Daha küçük bir çocukken bile hayallerini süsleyen Konstantinapolis’i alma yolunda planlar yapıyordu II. Mehmet. Yaşının küçüklüğüne bakmadan zamanının imkanlarını zorlayacak tasarıları zihninde yoğuruyordu. 1451 yılında babasının vefatının ardından tahta geçer geçmez o dönemin siyasi bunalım senaryoları içinden bir anda sıyrılır ve kendisini asıl hedefine verir ve bu uğurda gece gündüz çalışma yoluna gider.
İstanbul’un fethi için yapılan hazırlıkları ders kitaplarından hepimiz okumuşuzdur. Bu hazırlıklar içerisinde dikkatimizi çekmeyen bazı maddelerin bizim için ne derece önemli olduğunun farkına varmadan okuyup geçmişizdir bu cümleleri. Kim bilir belki İstanbul’un fethini önemsemediğimizden ya da ders kitaplarının sıkıcı havasından kaynaklanmaktadır bu umursamazlığımız. Ancak aşağıda bahsedeceğim bazı hazırlıklar II. Mehmet’in amaçlarına ulaşmak için ne kadar azim ve kararlılık içinde olduğunun göstergesi ve bize de amaçlarımız yolunda örnek olacak nitelikte önem arz etmektedir.
Konstantinopolis’in fethinin en büyük hazırlığı bence Efendimiz Hz. Muhammed(sav.)’in “Konstantiniye mutlaka bir gün fetholunacaktır; onu fetheden asker ne güzel askerdir; ve onu fetheden kumandan ne güzel kumandandır” hadisinin Fatih’in ruhuna işlenmiş olmasıdır. ‘Mutlaka fetholunacaktır’ ifadesine ulaşmanın yolu büyük hazırlıklardan ve fethe gönülden inanmaktan geçebilirdi.

§ Veri Satırları

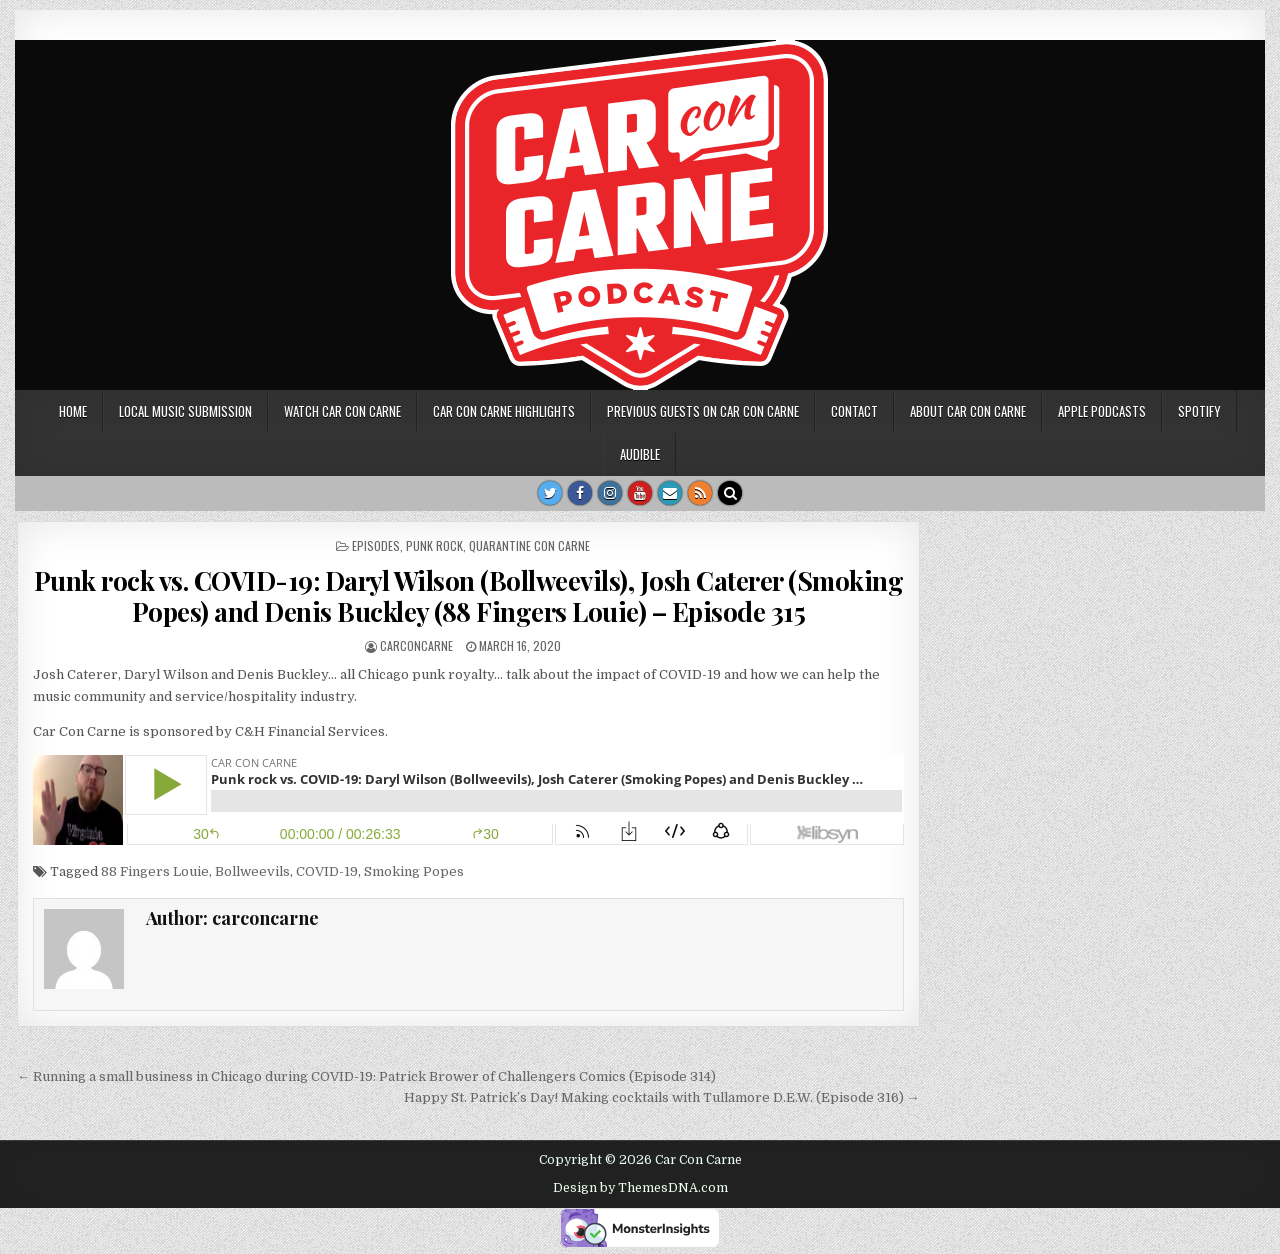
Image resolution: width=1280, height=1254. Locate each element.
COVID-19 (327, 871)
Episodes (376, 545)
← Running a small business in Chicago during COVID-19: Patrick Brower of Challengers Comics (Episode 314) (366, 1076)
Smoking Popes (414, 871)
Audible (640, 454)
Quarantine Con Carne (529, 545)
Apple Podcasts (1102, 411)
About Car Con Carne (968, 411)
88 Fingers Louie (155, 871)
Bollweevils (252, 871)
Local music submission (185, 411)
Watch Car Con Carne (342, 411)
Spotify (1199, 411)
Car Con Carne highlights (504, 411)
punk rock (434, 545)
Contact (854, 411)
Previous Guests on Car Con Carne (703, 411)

§ Yapılacak İş
Fetih hazırlıklarını anlatan metinde "Daha küçük bir" ile "çalışma yoluna gider." arasındaki kısmı, bu iki ifade de dahil olmak üzere, harfi harfine kopyalayın. Yalnızca metni kullanın.

§ Tam Çıktı
Daha küçük bir çocukken bile hayallerini süsleyen Konstantinapolis’i alma yolunda planlar yapıyordu II. Mehmet. Yaşının küçüklüğüne bakmadan zamanının imkanlarını zorlayacak tasarıları zihninde yoğuruyordu. 1451 yılında babasının vefatının ardından tahta geçer geçmez o dönemin siyasi bunalım senaryoları içinden bir anda sıyrılır ve kendisini asıl hedefine verir ve bu uğurda gece gündüz çalışma yoluna gider.